Мать мотала головой, закрыла лицо платком.
– Ревизия у нас на базе, а у меня недостача.
– Ты чо, мам, воровка? – ошалел Федор.
Она платок от лица отняла, взглянула ему в глаза.
– И ты подумать мог?.. Плакала я часто, расстраивалась, невнимательная была… Наверное, обсчиталась, а недобрые люди попользовались.
Федор на отца посмотрел.
В упор.
Вот какое дело приключилось.
Вот, батяня, какое дело ты натворил!
Вечер был теплый и тихий, а наутро хлестал дождь. Лена растревожилась: Федор, наверное, не придет, не будет мурлыкать свою глупую песенку, и даже голубей не слышно – то ли шум дождя заглушил их воркованье, то ли притихли от непогоды.

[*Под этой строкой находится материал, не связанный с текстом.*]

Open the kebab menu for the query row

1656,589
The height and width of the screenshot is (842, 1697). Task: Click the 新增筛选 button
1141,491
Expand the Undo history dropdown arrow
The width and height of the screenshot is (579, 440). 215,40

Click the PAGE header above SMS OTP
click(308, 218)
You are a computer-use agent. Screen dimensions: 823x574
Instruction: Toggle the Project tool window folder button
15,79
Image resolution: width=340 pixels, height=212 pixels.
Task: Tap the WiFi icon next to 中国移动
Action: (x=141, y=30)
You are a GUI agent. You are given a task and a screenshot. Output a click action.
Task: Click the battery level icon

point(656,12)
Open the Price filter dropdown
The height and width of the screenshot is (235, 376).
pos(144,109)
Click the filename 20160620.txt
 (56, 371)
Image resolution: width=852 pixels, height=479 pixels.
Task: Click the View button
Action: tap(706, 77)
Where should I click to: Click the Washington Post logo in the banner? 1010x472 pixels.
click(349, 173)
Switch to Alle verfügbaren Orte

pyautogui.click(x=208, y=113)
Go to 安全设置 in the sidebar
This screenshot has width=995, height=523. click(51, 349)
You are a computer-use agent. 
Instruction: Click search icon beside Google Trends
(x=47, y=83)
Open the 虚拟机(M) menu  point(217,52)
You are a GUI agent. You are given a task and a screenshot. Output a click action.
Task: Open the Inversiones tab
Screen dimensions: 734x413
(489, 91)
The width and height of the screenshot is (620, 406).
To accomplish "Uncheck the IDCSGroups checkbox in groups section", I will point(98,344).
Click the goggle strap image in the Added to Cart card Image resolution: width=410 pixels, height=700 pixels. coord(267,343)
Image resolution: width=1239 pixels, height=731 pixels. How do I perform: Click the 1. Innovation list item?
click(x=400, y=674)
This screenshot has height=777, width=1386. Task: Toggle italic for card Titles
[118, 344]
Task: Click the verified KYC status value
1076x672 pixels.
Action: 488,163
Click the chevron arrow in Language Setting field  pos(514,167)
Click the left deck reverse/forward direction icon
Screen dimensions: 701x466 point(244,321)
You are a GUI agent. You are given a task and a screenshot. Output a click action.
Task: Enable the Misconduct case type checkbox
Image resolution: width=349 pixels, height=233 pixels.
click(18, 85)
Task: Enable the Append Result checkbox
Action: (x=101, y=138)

Капли ударялись в стекло, ползли вниз, соединяясь в мокрые дорожки, по улице пробегали редкие прохожие с зонтами и в плащах, и снова становилось пусто.
Новое платье красовалось на плечиках, Лена велела мамуле в шифоньер его не убирать, и, когда взгляд касался сиреневого пятна с пестрыми разводами, улыбка трогала Ленины губы.